MerzBow | von kid37 um 13:37h | 20 mal Zuspruch | Kondolieren | Link

 


Mittwoch, 12. Juli 2006


Mein kleines Finale

Es gibt ja Dinge im Leben, die überfallen einen regelrecht wie sonst nur unverhoffte Liebesbriefe oder unbegründet verdrängte Steuerbescheide. So kam es, warum sollte nicht auch ich mal Glück haben, zu der Einladung zum Spiel um Platz drei - übrigens zu einem Zeitpunkt, als längst nicht klar war, welche Mannschaften dort aufeinandertreffen würden. "Deutschland - Brasilien" spekulierte ich, und behielt, zumindestens was die Landessprache des Gegners betrifft, etwas, was ich am liebsten behalte: nämlich recht.



So finde ich mich also am Samstag in Stuttgart wieder und schnuppere einen Nachmittag lang sonnig-begeisterte Stimmung der Schwaben. Nach dem Stimmungseinbruch nach dem Spiel gegen die Schauspieler, heißt es nun wieder: Party unter Freunden. Die Bäckereifachverkäuferin, bei er ich einen Mohnstrudel kaufe, haut mich fast um: Beim üblichen "Bitte" - "Danke" verbeugt sie sich sogar leicht! Ganz alte Schule, sehr vorbildlich! Und war die Stimmung im Schloßgarten schon ausgelassen, so gibt es spätestens in der S-Bahn kein Entkommen vor den letzten Proben für die Schlachtgesänge. Das Motto des Abends lautet unwidersprochen: "Schtuddgard ist viel schöner als Berlin".



So ein WM-Spiel ist wie das Wave-Gotik-Treffen in Leipzig, nur weiß statt schwarz. Während jedes Jahr zu Pfingsten schwarzbekittelte Menschen das Bild rund ums Agra-Messegelände und in den Nahverkehrsmitteln bestimmen, sind es nun Massen in weißen Trikots, die das Stuttgarter Stadtbild prägen.
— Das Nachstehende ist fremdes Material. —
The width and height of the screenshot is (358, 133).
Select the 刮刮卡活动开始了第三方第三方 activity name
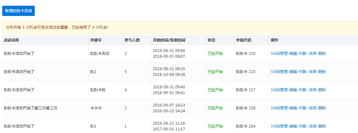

Ich widerstehe vielfältigen Angeboten, mein Ticket zu versilbern und finde mich schließlich mit toller Sicht und guter Laune im Gottlieb-Daimler-Stadion wieder. Putzig: Ist das das Trainingsgelände für Jugendmannschaften? Alles sieht so klein, so überschaubar aus, gar nicht wie im Westfalenstadion, wo man von oben in einen tiefen, tiefen Trichter schaut. Unser zweiter erster Torwart betritt als erster den Platz zum Aufwärmen. Donnernder Applaus und "Oliver Kahn!"-Rufe. Nach und nach die anderen Jungs, endlich auch wieder Frings. Dann die Hymnen, und endlich geht es los!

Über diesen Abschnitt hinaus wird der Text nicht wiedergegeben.